In May 2008, a distraught female student at University of the Pacific in Stockton confided in two friends. After a night of partying, she told them, she had been raped in campus housing by three male basketball players.
To this day, the truth of what happened that night remains a source of dispute and is, according to one university official, a tale of "multiple truths." The woman, then a 19-year-old freshman and full scholarship player on the women's basketball team, declined to pursue criminal charges. But while the university punished all three men – expelling its star point guard and suspending the other two players – the matter was far from over.
The young woman from Colorado filed a civil damages lawsuit in Sacramento federal court against the school, accusing it of indifference and retaliation under gender equality law. And thus began a legal case as mystifying as the alleged crime itself.
For the past 20 months, the case of Jane Doe v. University of the Pacific has been litigated virtually in secret.

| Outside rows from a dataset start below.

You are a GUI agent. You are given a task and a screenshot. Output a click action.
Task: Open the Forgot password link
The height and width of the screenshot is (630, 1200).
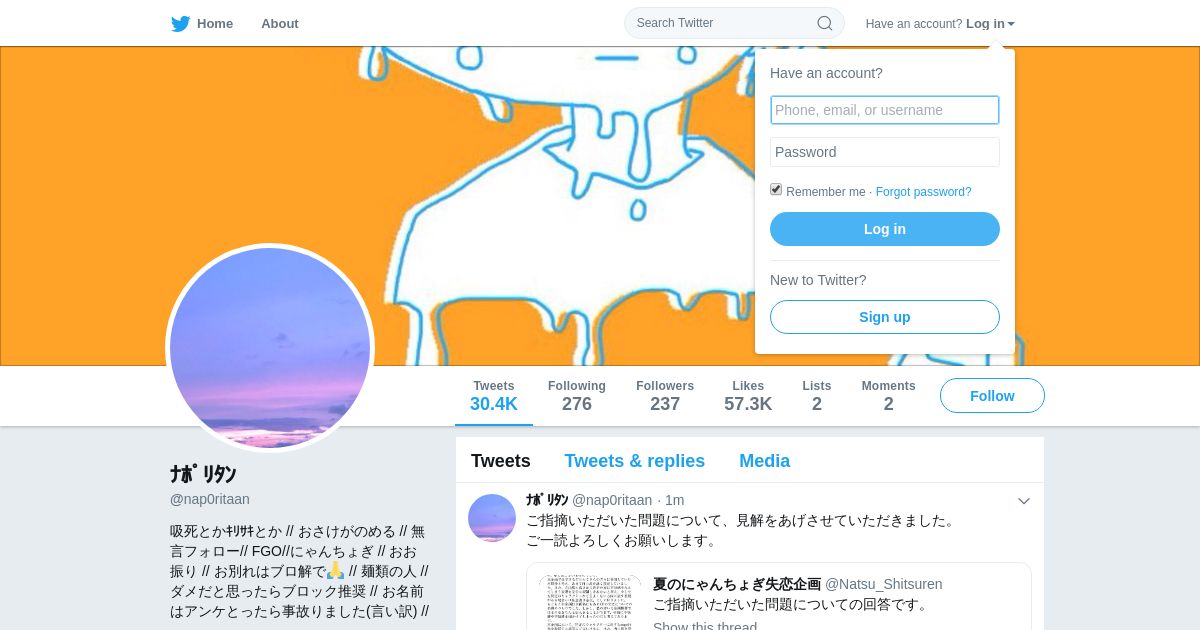924,192
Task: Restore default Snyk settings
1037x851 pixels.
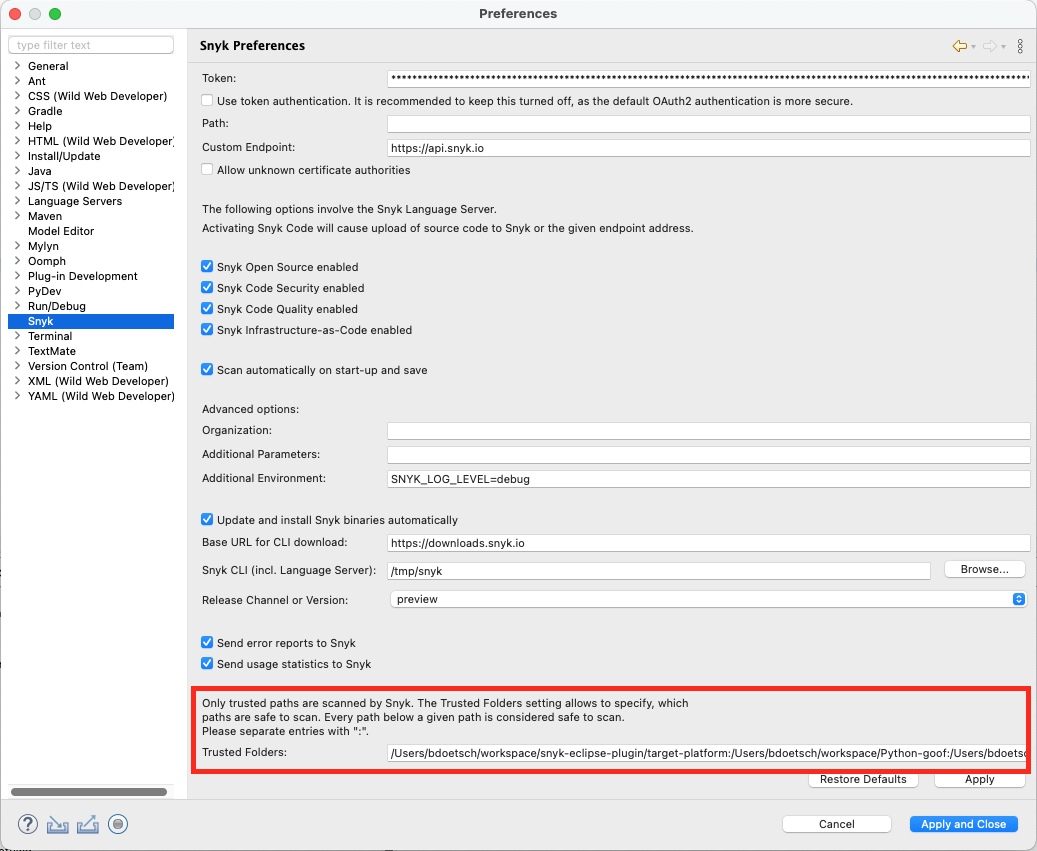Action: (x=862, y=779)
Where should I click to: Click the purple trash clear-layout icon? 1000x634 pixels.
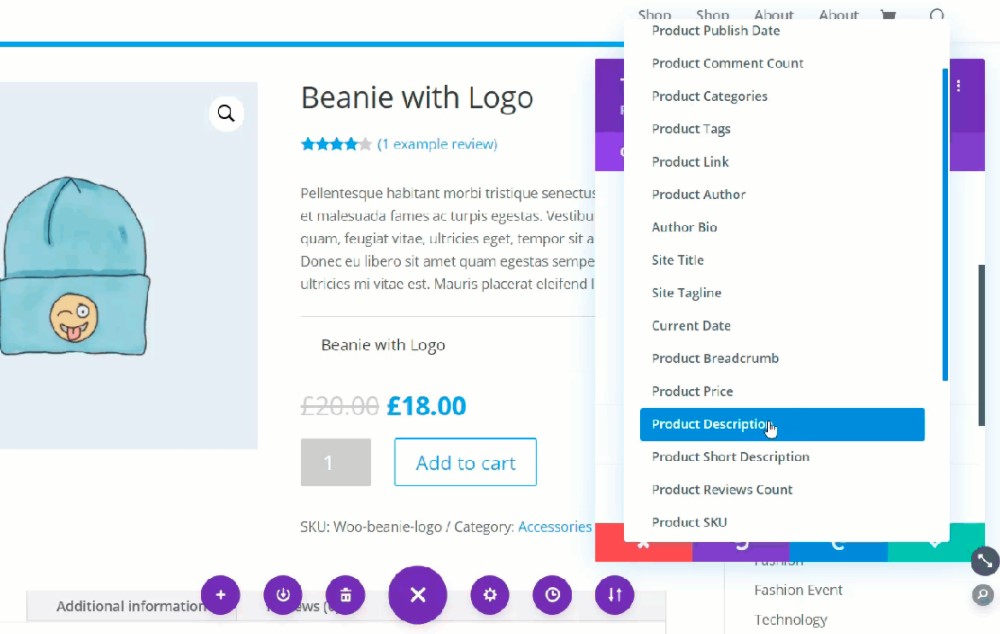pyautogui.click(x=345, y=595)
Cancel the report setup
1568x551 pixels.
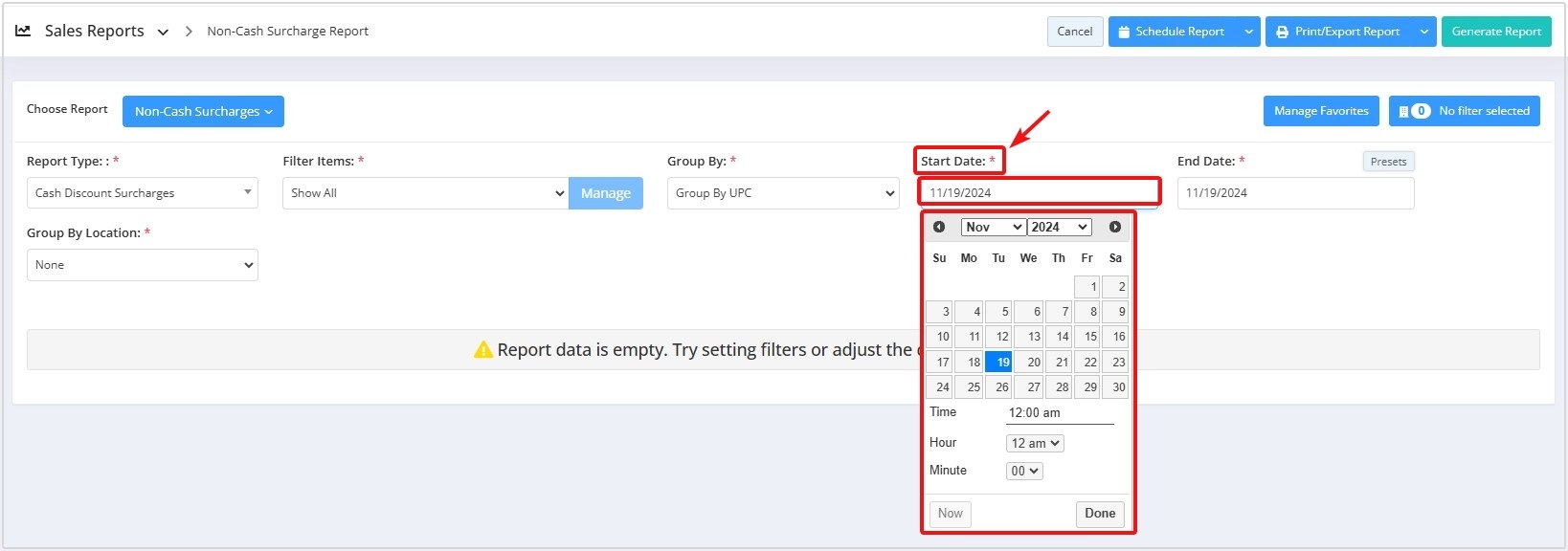coord(1075,32)
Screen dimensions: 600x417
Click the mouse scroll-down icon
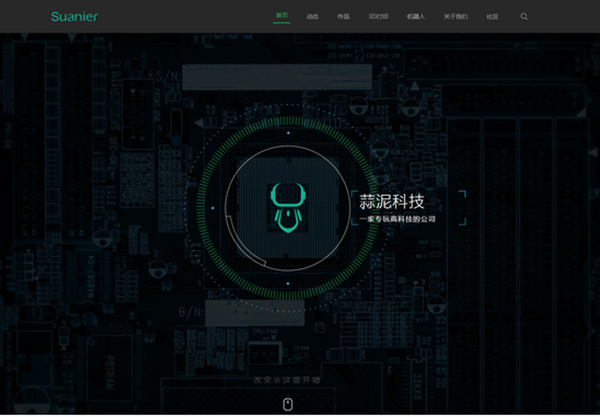(288, 404)
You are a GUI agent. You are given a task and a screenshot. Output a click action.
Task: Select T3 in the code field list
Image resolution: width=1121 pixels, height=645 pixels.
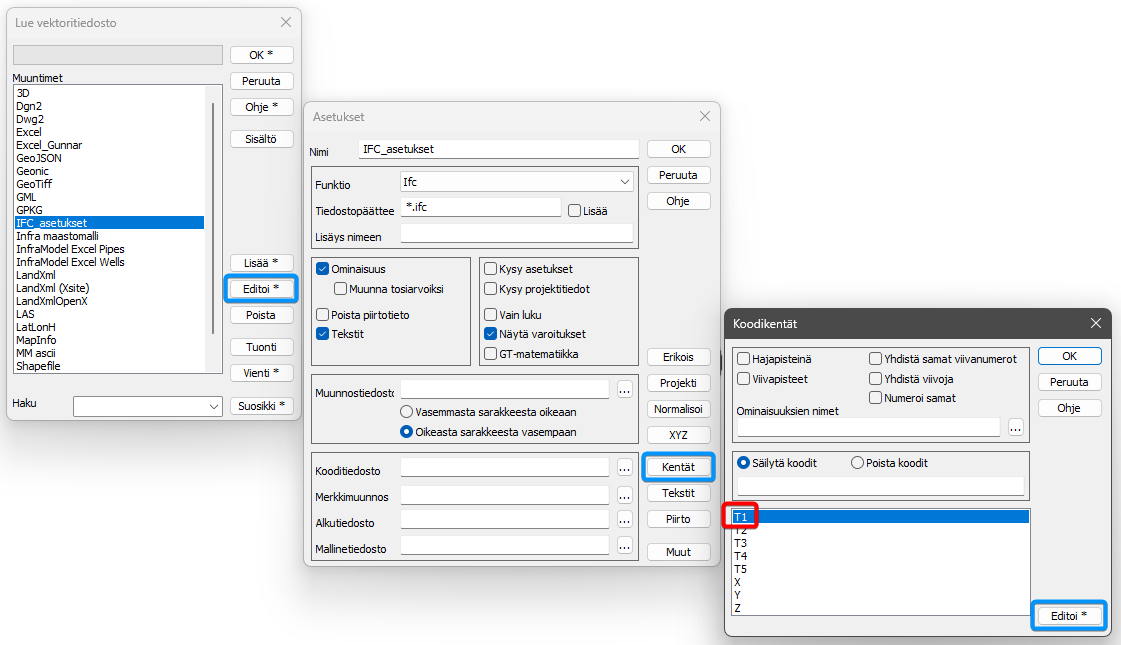741,543
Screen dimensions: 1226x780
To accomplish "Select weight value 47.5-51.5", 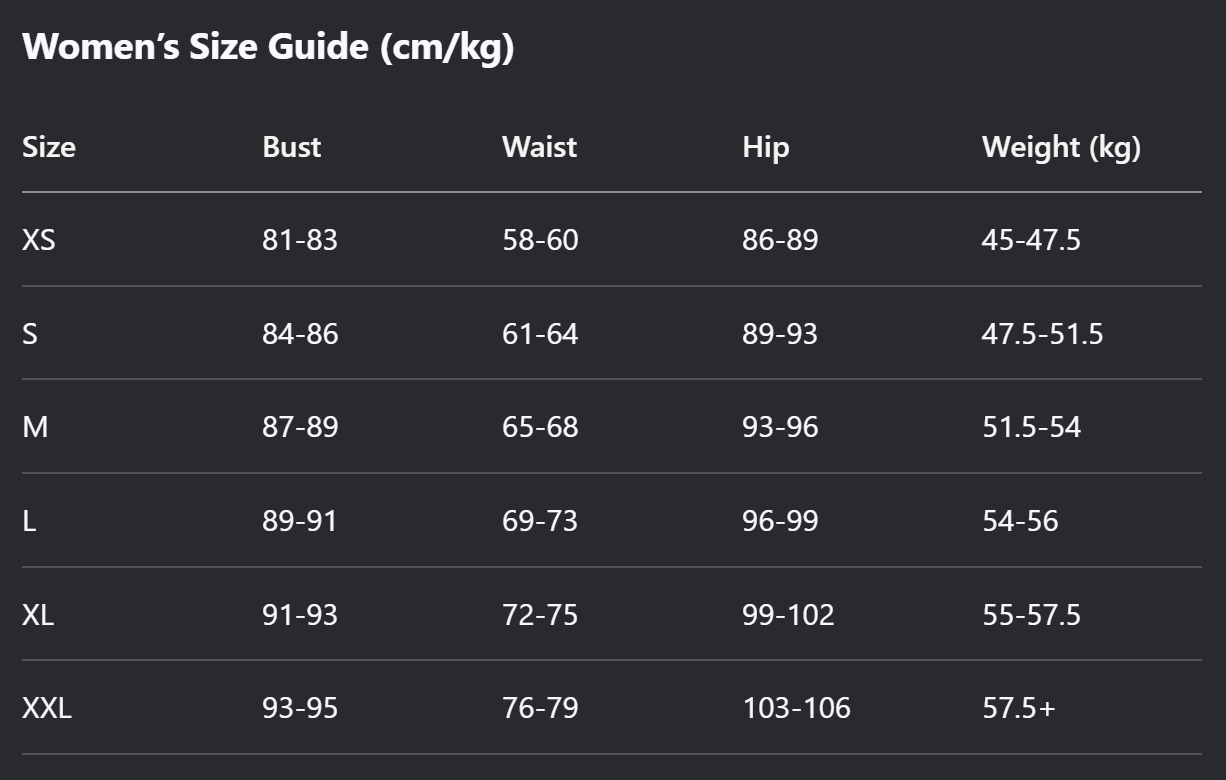I will click(x=1042, y=334).
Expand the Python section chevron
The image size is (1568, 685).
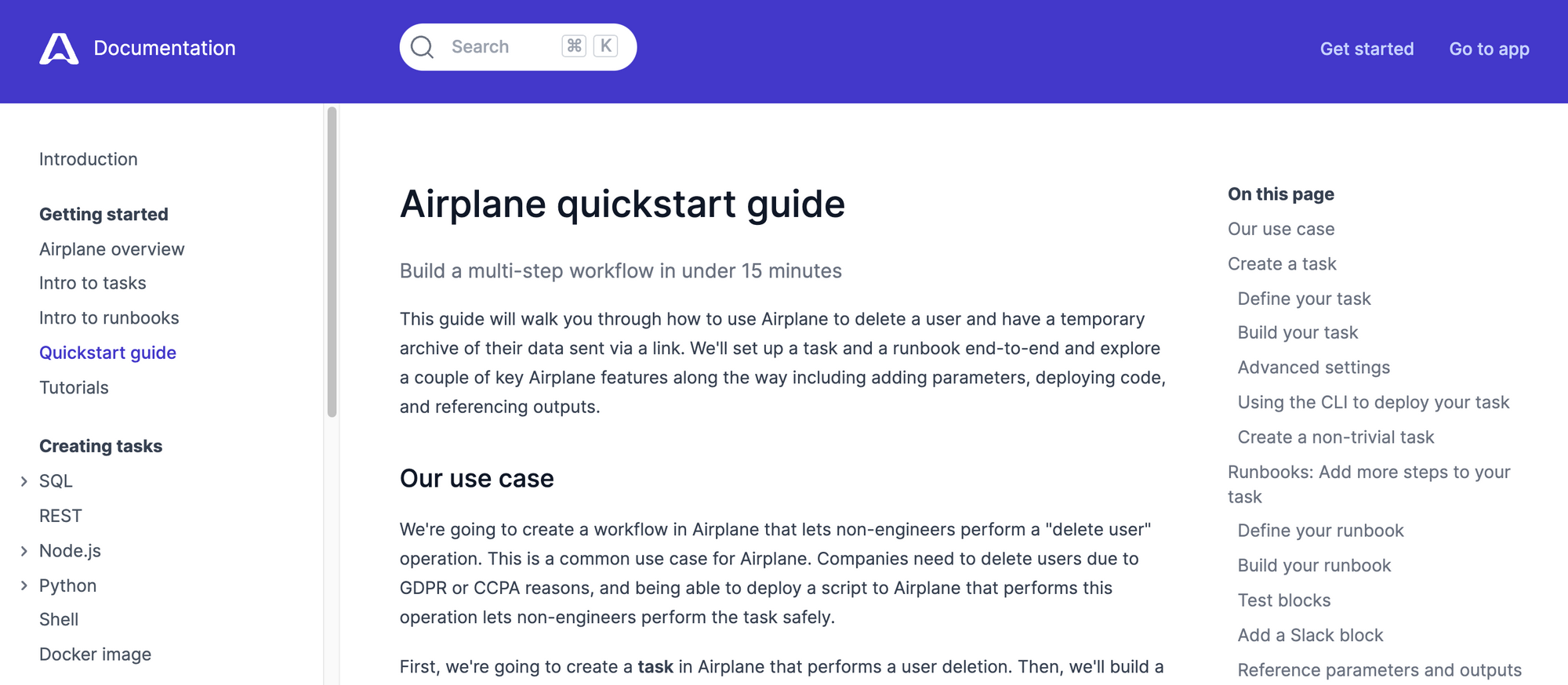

In September, more than two years after the alleged rapes, U.S. District Judge Frank C. Damrell Jr. ruled in favor of the university and tossed the suit out. The woman is appealing.
The public may never know the reason for the judge's action.
Since Jane Doe filed her lawsuit in March 2009, and the university responded in May of that year, Damrell has agreed to seal almost every substantive document filed with the court. Altogether, 33 key documents have been sealed from public view, primarily because that's the way UOP wanted it.